How a report card can help education in Philippi
We can “create the conditions to make formal education work” - Trevor Manuel
As Basic Education Minister Angie Motshekga noted while releasing the 2015 matric results, we have a crisis of retention: Half of learners who enter the school system drop out before matric year.
But improving school infrastructure and teaching quality is not enough; school students must be ready to learn when they arrive at school.
The obvious question is how to create an effective methodology to get students ready when we generally know so little about the challenges of each community. Surely we can’t create a new policy for every single community. And government policies tend to be one-size-fits-all.
Diagnosing the specific challenges in a given school and community is critical to providing relevant support to the learner. Amandla Development and the Philippi Collective Network recently launched the Community Report Card, a tool for monitoring student welfare from cradle to career. The Report Card lays out success goals (outcomes) and indicators that the child is on the right track.
Download the full report card.
The Collective was excited to have Trevor Manuel give the keynote address at its indaba launch of the report card. He encouraged the crowd to view education as a “journey and not an event” and that through the Report Card we can “create the conditions to make formal education work.”

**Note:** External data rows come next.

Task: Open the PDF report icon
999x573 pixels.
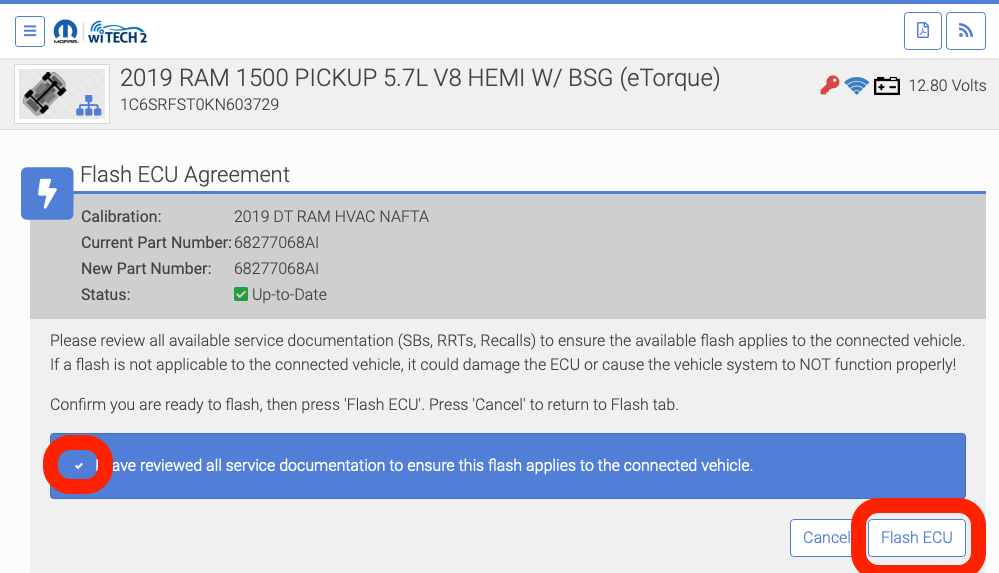Action: [922, 31]
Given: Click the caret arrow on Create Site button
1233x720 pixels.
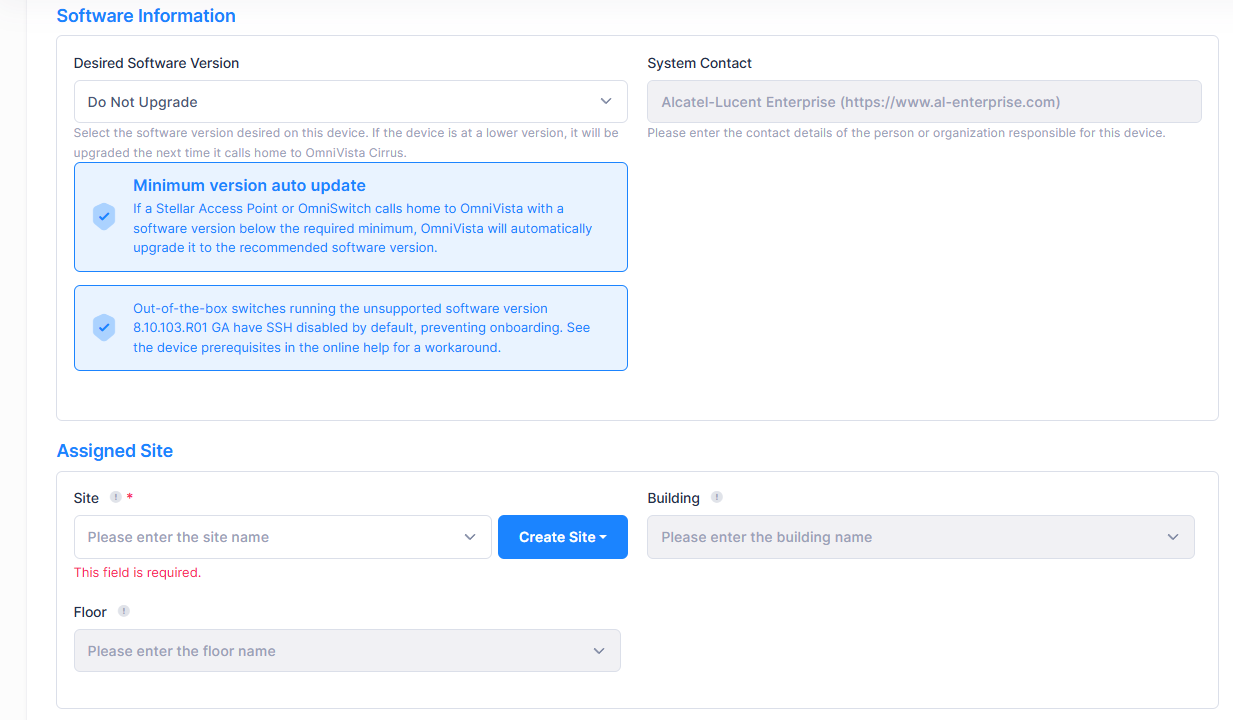Looking at the screenshot, I should 603,538.
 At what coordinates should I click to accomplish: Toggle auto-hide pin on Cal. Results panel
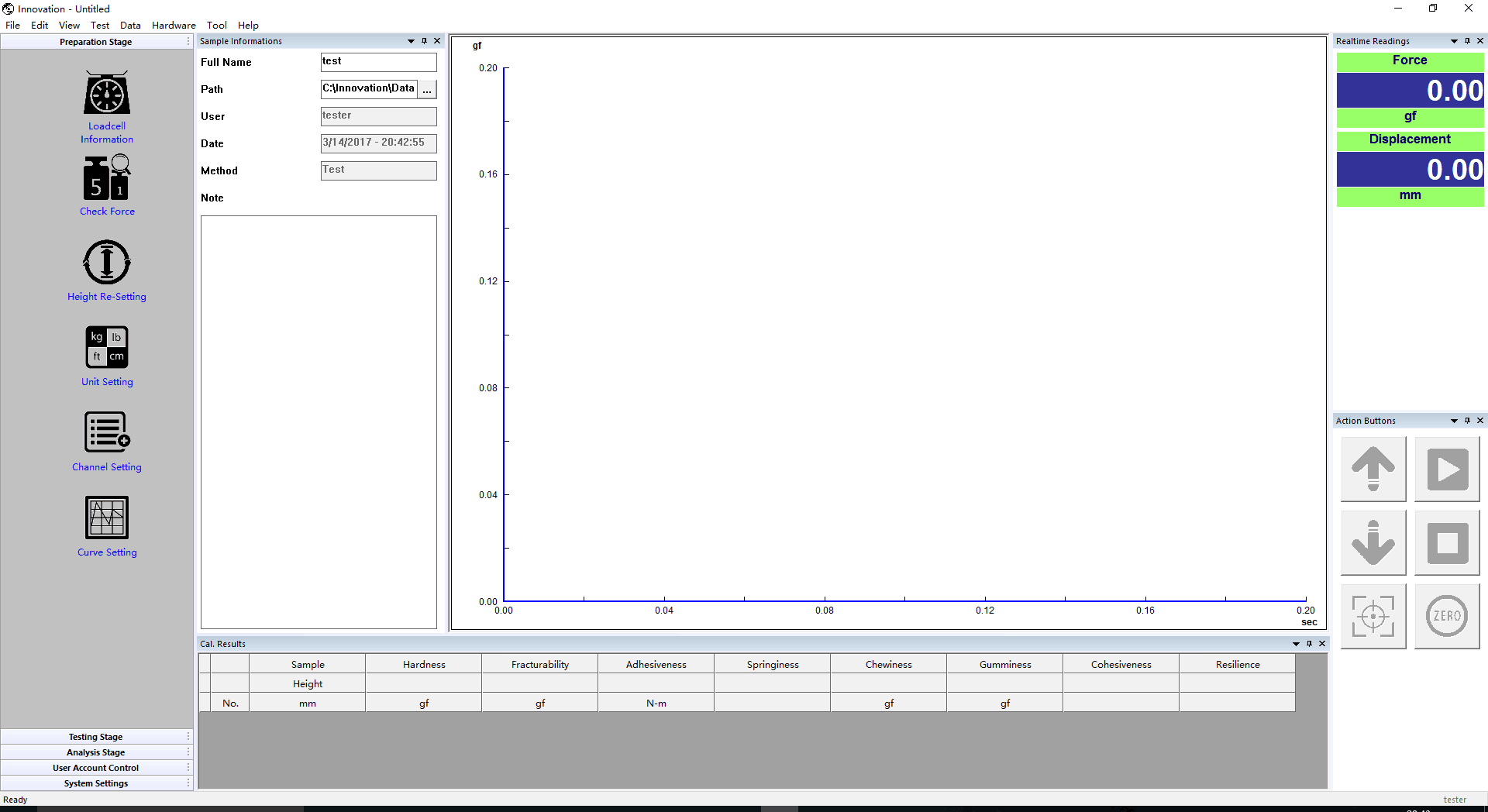(x=1309, y=644)
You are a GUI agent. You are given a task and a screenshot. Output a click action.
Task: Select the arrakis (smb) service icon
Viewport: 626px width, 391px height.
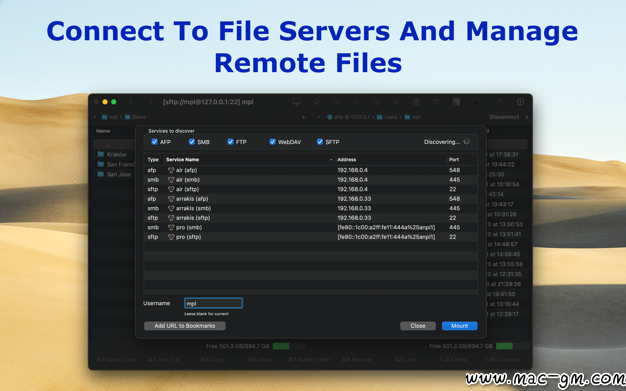click(x=171, y=208)
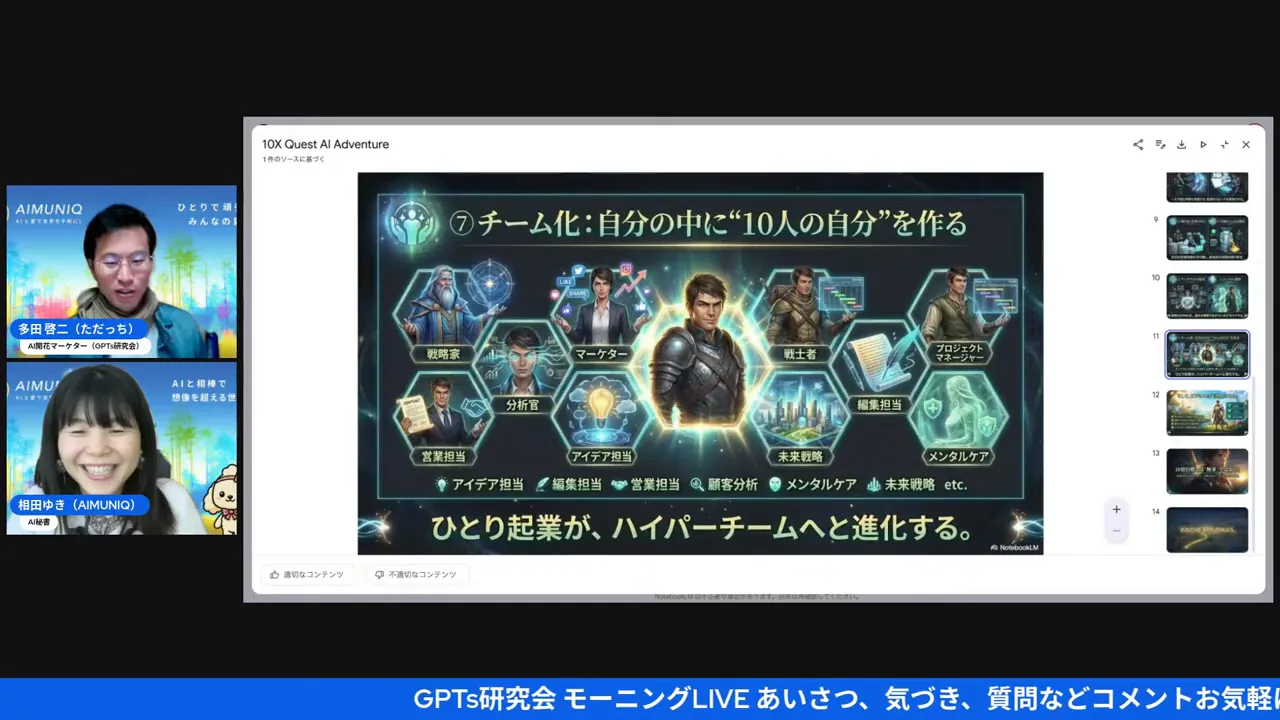1280x720 pixels.
Task: Start the slideshow with the play icon
Action: 1203,145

Guided by Amandla Development, the Philippi Collective Network is a collaboration of government, schools, NGOs, and other active citizens, dedicated to ensuring all of Philippi’s learners are fully supported to stay in school and succeed in school. And with the report card they now have the knowledge base to do so.

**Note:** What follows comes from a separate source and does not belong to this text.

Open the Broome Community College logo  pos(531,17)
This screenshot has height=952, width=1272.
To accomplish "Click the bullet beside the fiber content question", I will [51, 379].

The report card tells us that although many children get off to a healthy start on their journey, nearly half of Philippi’s children aren’t getting academic preparation for primary school via Grade R. We also see literacy and numeracy results nosedive after Grade Three and a building sense of anxiety and hopelessness amongst students going into high school. Too many of our boys are joining gangs and too many of our girls are falling pregnant.
While knowing all of this is valuable in and of itself, the true value of the Community Report Card is that it gives us vital local knowledge that can shape government policy and strategies of schools and organisations to meet students’ needs.
The Collective spent the indaba crafting its strategy for making Philippi a place where learning thrives, despite the obstacles of poverty. Engaging parents, decreasing violence, and making reading part of everyday life are high on the list of priorities for the coming year. It’s clear that the talents and resources of many individuals will be needed to drive change.
As Minister Manuel also reminded us, we can’t keep doing the same things over and over and expecting different results. The Philippi Collective has taken that to heart and is breaking new ground to secure the future of its children.
Views expressed are not necessarily GroundUp’s.